Most of Ram’s politics are tinged with contradiction, but he is inclined to be sympathetic of Nasser’s movement. He is angry over the British occupation of Suez and disgusted by his family’s money, made on the backs of peasant labor. He earns the ire of his family for his sympathies.

His aunt taunts him as he sits down to lunch, “Nasser’s disciple… aren’t you going to tell them to take our house and silver?’”

But Ram himself is ambivalent. He does not consider himself a revolutionary. “I had no politics in me then. I didn’t consider the Egyptian revolution and getting rid of Farouk to be politics,” he says.

Ram never throws himself behind Nasser, and the Free Officer’s revolution quickly loses his sympathies, as Nasser begins putting communists in detention camps. But as political conversations taking place today demonstrate, change involves a re-evaluation of what powers should hold influence over a country. International centers of power that show up in conversation in “Beer in the Snooker Club” are familiar ones: England, the United States, and Israel.

Ram argues with his cousin, Mounir, who accuses him of being "Red," over the value of American democracy. His cousin, fresh from a trip to the United States, returns extolling the virtues of free enterprise. Their argument eventually escalates into physical blows.

“I don’t remember what happened exactly,” writes Ghali, “I told him to ‘wipe his backside’ with his American democracy.”

On another evening, Ram sits at the Snooker Club, where he and his friends Font and Levy have gathered together to drink, gamble, and talk about politics. Font and Levy spar over Israel’s intentions:

“If Israel had added her voice to that of the Arabs in protest against the troop concentration in Cyprus, and had told the Arab people: whatever our differences, we shall not be an instrument of imperial designs on you, an inestimable amount of good would have been done,” says Levy.

“You know very well that all Israelis would like is to see us dominated by Europe or America,” replies Font.

The themes echo a similar discourse that fills Cairo coffee shops today. The characters and their allegiances – Font the hard-liner, Levy the not-quite-Zionist, Mounir the neo-liberal, Ram the contrarian idealist – are familiar.

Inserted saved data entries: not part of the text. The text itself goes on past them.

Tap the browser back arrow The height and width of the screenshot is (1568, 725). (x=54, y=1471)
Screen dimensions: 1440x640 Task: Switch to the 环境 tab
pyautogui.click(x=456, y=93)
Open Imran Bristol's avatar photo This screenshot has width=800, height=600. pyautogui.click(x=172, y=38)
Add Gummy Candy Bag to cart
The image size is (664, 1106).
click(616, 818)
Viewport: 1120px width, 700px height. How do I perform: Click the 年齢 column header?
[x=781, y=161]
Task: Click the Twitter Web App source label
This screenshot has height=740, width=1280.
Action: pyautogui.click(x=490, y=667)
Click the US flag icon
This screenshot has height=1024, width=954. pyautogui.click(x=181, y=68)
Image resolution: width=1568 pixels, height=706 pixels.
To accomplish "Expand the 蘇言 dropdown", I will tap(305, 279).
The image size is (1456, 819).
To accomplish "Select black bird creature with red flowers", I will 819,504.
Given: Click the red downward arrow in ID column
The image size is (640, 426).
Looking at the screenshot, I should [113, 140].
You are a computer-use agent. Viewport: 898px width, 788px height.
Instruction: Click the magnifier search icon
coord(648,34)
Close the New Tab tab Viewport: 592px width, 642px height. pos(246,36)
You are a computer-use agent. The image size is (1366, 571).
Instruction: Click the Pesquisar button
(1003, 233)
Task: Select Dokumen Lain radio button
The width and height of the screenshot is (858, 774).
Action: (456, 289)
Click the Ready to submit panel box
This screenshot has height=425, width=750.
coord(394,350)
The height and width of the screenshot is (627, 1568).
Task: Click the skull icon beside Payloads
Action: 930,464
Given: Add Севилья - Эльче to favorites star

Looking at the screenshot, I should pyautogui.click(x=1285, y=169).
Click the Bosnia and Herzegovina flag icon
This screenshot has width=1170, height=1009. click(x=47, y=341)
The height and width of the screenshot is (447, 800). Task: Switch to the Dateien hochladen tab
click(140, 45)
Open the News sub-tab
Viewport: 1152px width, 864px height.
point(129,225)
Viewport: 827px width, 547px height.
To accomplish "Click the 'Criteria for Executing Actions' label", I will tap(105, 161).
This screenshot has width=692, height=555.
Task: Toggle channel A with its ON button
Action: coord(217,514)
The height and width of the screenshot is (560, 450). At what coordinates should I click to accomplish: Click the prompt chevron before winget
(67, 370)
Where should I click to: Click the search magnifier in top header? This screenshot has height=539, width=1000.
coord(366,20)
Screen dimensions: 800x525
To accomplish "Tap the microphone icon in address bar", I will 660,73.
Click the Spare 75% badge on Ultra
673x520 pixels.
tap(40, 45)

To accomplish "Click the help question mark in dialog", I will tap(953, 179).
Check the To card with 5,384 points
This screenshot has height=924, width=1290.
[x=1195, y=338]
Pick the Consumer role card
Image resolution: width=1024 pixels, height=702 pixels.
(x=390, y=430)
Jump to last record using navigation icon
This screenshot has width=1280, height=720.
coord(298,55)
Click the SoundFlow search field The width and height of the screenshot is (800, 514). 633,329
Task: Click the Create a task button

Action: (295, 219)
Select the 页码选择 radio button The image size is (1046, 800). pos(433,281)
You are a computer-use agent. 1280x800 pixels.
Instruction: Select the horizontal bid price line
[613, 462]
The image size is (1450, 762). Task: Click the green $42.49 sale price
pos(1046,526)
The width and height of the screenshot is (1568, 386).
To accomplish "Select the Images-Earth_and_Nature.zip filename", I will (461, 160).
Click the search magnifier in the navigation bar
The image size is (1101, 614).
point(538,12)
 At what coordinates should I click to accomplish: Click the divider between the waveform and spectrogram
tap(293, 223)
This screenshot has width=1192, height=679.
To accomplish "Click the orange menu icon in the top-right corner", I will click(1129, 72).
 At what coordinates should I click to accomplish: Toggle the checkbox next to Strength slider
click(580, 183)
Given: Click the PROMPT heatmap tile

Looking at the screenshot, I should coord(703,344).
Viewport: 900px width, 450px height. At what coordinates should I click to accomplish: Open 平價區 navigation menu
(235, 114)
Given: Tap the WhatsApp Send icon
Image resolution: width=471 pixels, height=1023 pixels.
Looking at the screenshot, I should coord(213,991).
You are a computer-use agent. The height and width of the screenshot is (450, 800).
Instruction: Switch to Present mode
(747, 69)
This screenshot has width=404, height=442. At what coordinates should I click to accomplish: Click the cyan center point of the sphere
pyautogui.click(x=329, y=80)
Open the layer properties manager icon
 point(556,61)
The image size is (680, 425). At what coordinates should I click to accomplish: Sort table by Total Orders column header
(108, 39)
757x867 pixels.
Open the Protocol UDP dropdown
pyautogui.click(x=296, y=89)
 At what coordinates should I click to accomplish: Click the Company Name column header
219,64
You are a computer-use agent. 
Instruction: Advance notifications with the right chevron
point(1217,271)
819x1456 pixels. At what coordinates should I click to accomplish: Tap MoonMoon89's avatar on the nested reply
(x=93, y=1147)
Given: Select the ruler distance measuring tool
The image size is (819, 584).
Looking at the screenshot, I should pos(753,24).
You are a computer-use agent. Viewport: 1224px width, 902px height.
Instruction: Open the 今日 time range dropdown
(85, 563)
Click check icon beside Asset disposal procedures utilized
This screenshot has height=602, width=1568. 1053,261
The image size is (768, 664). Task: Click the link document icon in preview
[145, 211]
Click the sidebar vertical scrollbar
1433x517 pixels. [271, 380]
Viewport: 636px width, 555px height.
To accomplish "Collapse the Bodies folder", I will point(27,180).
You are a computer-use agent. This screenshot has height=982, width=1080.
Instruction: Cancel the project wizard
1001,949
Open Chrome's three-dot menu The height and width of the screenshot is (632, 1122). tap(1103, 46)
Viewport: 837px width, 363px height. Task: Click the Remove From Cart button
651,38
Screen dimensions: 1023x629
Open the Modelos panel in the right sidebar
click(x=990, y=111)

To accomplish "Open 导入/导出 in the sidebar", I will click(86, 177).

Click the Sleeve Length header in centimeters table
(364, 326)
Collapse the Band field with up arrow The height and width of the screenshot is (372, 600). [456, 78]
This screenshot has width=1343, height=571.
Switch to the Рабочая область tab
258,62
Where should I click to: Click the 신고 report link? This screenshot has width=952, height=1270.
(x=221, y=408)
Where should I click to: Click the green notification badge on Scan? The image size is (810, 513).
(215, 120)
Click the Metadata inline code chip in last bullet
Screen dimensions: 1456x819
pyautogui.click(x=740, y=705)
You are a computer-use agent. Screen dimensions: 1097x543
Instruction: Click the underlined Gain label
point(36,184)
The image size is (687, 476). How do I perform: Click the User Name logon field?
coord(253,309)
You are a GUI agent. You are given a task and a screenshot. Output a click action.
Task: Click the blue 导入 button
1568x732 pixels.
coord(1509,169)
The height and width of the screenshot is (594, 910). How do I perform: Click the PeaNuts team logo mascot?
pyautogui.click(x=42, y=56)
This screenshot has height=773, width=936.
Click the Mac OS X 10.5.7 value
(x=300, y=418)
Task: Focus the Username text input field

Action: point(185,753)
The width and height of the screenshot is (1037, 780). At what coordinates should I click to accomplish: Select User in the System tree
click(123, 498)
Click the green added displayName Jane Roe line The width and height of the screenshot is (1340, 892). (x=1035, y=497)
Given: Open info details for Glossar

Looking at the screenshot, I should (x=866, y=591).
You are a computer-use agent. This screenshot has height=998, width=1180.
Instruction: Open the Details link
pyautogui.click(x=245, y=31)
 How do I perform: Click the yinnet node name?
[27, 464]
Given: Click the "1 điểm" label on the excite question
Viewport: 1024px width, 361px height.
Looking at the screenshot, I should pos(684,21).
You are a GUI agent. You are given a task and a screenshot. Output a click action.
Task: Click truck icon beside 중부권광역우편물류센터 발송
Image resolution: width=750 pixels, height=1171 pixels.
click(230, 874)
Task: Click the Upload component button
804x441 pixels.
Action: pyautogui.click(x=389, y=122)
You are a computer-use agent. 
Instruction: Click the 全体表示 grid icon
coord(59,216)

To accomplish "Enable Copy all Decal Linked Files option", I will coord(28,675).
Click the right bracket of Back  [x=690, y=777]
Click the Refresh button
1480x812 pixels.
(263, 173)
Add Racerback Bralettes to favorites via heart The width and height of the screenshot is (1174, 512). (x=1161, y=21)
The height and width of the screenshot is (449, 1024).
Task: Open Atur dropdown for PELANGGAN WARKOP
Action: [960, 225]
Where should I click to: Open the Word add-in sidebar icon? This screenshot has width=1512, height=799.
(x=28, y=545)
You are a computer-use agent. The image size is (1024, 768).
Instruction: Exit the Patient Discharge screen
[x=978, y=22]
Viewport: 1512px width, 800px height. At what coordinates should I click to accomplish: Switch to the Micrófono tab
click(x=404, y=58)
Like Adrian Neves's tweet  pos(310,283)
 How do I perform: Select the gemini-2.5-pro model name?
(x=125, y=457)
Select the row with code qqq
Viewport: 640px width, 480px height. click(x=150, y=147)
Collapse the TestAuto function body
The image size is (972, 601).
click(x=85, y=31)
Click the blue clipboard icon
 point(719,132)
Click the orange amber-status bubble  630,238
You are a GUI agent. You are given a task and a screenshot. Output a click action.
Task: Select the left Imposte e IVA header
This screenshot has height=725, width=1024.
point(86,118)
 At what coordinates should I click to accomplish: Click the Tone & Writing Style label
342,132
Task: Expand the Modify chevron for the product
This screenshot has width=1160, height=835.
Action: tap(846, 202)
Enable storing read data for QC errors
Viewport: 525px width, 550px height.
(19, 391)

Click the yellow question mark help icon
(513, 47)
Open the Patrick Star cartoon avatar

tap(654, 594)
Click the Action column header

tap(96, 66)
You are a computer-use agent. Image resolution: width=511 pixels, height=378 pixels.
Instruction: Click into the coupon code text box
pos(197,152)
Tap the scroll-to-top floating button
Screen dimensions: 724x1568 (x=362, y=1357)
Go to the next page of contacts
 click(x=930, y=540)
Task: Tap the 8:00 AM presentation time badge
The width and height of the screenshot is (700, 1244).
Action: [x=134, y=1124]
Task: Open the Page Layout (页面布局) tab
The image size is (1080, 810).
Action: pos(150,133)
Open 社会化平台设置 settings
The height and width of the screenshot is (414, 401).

Another conversation that rings through Cairo is focused on the role of the military in a reformed Egypt. Snooker Club’s discussion of the military shows how the foundation was laid for its contemporary political importance and social prestige:

“It is surprising how, during my sojourn in London, my family had become reconciled to the army…. Although ‘don’t you know who I am – I’m a pasha or the son of one,’ has not quite been dropped. It is quite fashionable now to say: ‘Don’t you know who I am – I’m a colonel or a general or the son of one.’”

"Beer in the Snooker Club" is not a history lesson, nor does it serve as simply a distorted mirror image of Egypt today.  But the book feels surprisingly contemporary. Guided by Ghali’s expert prose, charmed and saddened by Ram’s hapless and tragic lurches through existence, a reader will find a window into a society in violent flux, where all social strata are tentatively maneuvering within the new balance of power. Not all of the old rules apply, but some of them do.

Today Ram would find Cairo transformed, but still familiar. Cairo’s elite are still bilingual, but speak American English rather than British English and French like Ram’s family. Most of Ram’s Armenian and Jewish friends were long ago pushed out of the country. Groppi’s garden, one of Ram’s favorite places to sip an afternoon whiskey, is still a dreamy haven from dust and traffic, but like most of Ram’s favorite spots, it no longer serves alcohol. In the context of the present moment, “Beer in the Snooker Club” provides a glance at the sometimes circular nature of history through the intimate story of one person’s encounter with Egypt’s 1952 revolution.